§ **WORK TO COMPLETE**: Rewrite the patent claims below from "5. The process" to "adipic acid and mixtures thereof.", substituting "lactic acid" for every "malonic acid".

§ **PASSAGE SHOWN**:
- - -
Filed Date | 2013-02-14 |
United States Patent
Application |
20130039829 |
Kind Code |
A1 |
Ouimet; Michel |
February 14, 2013 |
ACID GAS RECOVERY UTILIZING ORGANIC ACID SALTED DIAMINE
Abstract
A process for the capture of sulfur dioxide from a gaseous
stream utilizing a regenerable diamine absorbent comprising a
diamine and a weak organic acid.
Inventors: |
Ouimet; Michel; (Montreal,
CA) |
|
Applicant: |
Name |
City |
State |
Country |
Type |
Ouimet; Michel |
Montreal |
|
CA |
|
|
Assignee: |
CANSOLV TECHNOLOGIES INC.
Montreal
CA
|
Family ID: |
47677662 |
Appl. No.: |
13/205982 |
Filed: |
August 9, 2011 |
Current U.S.
Class: |
423/242.6 ;
423/242.7 |
Current CPC
Class: |
B01D 2252/2041 20130101;
B01D 2252/205 20130101; Y02A 50/2349 20180101; B01D 2252/20447
20130101; B01D 53/1481 20130101; B01D 53/1425 20130101; Y02A 50/20
20180101 |
Class at
Publication: |
423/242.6 ;
423/242.7 |
International
Class: |
B01D 53/50 20060101
B01D053/50 |
Claims
1. A cyclic process for the removal of sulfur dioxide from a sulfur
dioxide containing gas stream using an amine absorbent medium and
for the regeneration of the absorbent medium comprising: a)
contacting the gas stream with a lean aqueous absorbing medium to
absorb sulfur dioxide from the gas and to form a sulfur dioxide
lean treated gas stream and spent absorbing medium, the lean
aqueous absorbing medium comprising a sulfur dioxide diamine
absorbent and an organic acid, the organic acid selected to convert
the sulfur dioxide diamine absorbent to its half salt form; b)
steam stripping gaseous sulfur dioxide from the spent absorbing
medium at a temperature to form a regenerated aqueous absorbing
medium; c) recovering the gaseous sulfur dioxide; and, d) recycling
the regenerated aqueous absorbing medium to the contacting
step.
2. The process as claimed in claim 1 wherein the lean aqueous
absorbing medium has a pH of 4.5 to 6.5.
3. The process as claimed in claim 1 wherein the lean aqueous
absorbing medium has a pH of 5 to 6.
4. The process as claimed in claim 1 wherein the organic acid has a
pKa of 2.5 to 6.
5. The process as claimed in claim 1 wherein the organic acid has a
pKa of 2.5 to 5.5.
6. The process as claimed in claim 1 wherein the organic acid has a
pKa such that, at the pH of the lean aqueous absorbing medium, the
organic acid is substantially in its basic form and at the pH of
the spent absorbing medium, the organic acid is substantially in
its acidic form.
7. The process as claimed in claim 1 wherein the organic acid
comprises formic acid, glycolic acid, malonic acid, propanoic acid,
succinic acid, phthalic acid, citric acid, adipic acid, tartaric
acid, malic acid and mixtures thereof.
8. The process as claimed in claim 1 wherein the organic acid
comprises formic acid, malonic acid, malic acid, tartaric acid,
citric acid, adipic acid and mixtures thereof.
- - -
§ **MATERIAL SHOWN**:
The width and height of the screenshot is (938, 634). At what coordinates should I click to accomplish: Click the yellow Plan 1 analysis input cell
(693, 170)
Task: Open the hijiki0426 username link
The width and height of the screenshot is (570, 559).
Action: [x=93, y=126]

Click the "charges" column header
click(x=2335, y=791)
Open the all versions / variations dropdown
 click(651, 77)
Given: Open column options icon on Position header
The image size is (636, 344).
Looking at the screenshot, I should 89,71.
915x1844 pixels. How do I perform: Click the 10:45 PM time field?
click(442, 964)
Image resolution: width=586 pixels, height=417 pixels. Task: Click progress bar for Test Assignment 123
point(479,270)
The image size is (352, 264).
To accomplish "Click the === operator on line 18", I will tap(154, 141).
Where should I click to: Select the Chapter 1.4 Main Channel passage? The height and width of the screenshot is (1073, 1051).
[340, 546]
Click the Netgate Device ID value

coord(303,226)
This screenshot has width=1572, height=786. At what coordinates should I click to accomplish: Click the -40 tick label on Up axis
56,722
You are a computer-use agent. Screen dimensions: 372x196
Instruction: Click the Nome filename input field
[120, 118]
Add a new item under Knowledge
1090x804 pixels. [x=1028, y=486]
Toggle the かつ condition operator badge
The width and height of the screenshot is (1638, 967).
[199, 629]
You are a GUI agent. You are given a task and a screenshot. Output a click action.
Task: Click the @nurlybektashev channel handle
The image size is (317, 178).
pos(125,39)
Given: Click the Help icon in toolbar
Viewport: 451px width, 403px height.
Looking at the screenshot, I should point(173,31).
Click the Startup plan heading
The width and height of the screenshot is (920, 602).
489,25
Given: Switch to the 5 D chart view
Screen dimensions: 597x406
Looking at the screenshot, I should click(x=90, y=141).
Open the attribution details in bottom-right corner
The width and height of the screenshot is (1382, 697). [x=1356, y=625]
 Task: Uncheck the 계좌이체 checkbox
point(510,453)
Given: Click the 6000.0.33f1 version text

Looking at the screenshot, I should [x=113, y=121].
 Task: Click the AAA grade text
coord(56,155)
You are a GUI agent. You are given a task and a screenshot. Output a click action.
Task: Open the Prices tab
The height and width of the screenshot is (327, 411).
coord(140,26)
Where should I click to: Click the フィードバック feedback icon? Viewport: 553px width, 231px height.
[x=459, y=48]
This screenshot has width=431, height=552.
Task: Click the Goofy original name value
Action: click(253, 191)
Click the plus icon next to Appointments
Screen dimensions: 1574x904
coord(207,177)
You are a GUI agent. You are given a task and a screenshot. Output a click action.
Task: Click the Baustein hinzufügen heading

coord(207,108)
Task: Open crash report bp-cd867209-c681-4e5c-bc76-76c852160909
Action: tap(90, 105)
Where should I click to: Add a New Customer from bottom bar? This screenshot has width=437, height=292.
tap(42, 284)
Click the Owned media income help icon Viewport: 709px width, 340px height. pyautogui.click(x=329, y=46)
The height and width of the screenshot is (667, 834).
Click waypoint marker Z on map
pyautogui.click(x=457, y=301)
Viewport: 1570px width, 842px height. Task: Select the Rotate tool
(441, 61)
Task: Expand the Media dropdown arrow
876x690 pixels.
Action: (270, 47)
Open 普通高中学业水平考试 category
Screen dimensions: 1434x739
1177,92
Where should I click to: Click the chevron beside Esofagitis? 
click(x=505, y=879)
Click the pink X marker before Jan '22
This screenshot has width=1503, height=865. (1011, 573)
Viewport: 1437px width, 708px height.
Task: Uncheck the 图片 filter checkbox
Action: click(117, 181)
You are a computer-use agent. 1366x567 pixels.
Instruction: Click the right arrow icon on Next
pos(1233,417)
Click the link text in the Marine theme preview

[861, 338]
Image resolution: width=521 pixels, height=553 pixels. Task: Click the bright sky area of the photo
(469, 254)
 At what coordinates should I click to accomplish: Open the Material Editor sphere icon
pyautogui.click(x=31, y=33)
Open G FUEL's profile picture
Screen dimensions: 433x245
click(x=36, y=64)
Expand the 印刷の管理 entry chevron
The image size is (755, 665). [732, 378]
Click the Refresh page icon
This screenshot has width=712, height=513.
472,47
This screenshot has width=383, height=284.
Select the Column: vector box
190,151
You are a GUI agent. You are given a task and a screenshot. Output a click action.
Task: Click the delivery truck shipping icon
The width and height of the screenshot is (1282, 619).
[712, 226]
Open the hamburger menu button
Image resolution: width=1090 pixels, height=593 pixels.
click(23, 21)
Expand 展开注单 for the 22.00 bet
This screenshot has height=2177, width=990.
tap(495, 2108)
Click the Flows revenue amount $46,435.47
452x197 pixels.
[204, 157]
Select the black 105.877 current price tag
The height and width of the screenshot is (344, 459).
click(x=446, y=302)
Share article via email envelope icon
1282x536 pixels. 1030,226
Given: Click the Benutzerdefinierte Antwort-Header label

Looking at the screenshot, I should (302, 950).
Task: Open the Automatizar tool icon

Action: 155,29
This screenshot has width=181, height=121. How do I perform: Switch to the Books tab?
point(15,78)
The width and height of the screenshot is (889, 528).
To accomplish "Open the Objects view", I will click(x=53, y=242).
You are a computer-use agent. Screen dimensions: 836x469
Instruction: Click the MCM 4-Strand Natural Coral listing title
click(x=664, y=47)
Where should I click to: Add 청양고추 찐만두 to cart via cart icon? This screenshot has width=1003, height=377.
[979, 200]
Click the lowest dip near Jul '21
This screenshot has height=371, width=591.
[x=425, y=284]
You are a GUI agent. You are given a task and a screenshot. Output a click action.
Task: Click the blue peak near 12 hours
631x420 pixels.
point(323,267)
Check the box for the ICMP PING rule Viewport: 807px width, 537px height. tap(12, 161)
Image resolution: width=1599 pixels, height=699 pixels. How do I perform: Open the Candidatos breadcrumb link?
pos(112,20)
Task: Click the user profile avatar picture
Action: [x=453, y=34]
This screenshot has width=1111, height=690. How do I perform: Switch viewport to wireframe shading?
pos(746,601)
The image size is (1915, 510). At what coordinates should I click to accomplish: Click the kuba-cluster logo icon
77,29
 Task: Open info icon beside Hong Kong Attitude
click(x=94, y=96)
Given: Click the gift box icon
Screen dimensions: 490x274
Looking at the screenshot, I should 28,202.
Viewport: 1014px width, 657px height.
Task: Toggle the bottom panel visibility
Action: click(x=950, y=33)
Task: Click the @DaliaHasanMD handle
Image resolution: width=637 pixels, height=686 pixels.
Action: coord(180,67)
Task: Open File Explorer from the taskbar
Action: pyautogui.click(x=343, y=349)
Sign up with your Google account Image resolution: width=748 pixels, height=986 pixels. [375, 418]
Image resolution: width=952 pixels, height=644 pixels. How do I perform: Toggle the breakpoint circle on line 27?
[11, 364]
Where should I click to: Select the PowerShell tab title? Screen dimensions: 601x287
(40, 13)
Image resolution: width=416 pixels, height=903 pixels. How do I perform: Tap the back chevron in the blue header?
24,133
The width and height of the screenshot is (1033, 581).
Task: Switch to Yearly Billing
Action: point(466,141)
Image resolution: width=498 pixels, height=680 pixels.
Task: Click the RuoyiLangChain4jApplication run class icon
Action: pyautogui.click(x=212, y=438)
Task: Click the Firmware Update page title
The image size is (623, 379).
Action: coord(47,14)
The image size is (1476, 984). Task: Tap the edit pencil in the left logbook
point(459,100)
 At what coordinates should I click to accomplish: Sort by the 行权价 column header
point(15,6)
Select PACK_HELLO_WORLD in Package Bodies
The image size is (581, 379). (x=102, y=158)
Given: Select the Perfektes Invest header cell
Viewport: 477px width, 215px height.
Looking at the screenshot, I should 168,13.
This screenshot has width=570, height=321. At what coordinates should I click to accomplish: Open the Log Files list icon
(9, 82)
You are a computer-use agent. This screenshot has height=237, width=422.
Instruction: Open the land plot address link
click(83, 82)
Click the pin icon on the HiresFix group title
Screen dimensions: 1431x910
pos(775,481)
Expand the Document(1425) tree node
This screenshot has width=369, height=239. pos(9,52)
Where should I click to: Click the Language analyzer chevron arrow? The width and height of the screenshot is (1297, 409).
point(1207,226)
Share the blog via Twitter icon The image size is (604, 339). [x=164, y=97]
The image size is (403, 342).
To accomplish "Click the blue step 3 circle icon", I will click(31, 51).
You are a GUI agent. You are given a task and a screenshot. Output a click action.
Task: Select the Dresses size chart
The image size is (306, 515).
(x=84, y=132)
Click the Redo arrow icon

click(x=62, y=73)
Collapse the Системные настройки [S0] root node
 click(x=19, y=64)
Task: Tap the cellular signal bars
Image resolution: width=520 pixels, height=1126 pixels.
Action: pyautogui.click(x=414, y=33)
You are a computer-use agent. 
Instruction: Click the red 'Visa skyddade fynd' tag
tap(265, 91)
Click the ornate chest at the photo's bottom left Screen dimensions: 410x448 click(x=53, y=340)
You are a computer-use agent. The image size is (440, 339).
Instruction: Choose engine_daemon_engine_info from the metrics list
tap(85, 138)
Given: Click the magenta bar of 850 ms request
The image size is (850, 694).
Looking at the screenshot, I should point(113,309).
- - -
§ **THE RESULT**:
5. The process as claimed in claim 1 wherein the organic acid has a
pKa of 2.5 to 5.5.
6. The process as claimed in claim 1 wherein the organic acid has a
pKa such that, at the pH of the lean aqueous absorbing medium, the
organic acid is substantially in its basic form and at the pH of
the spent absorbing medium, the organic acid is substantially in
its acidic form.
7. The process as claimed in claim 1 wherein the organic acid
comprises formic acid, glycolic acid, lactic acid, propanoic acid,
succinic acid, phthalic acid, citric acid, adipic acid, tartaric
acid, malic acid and mixtures thereof.
8. The process as claimed in claim 1 wherein the organic acid
comprises formic acid, lactic acid, malic acid, tartaric acid,
citric acid, adipic acid and mixtures thereof.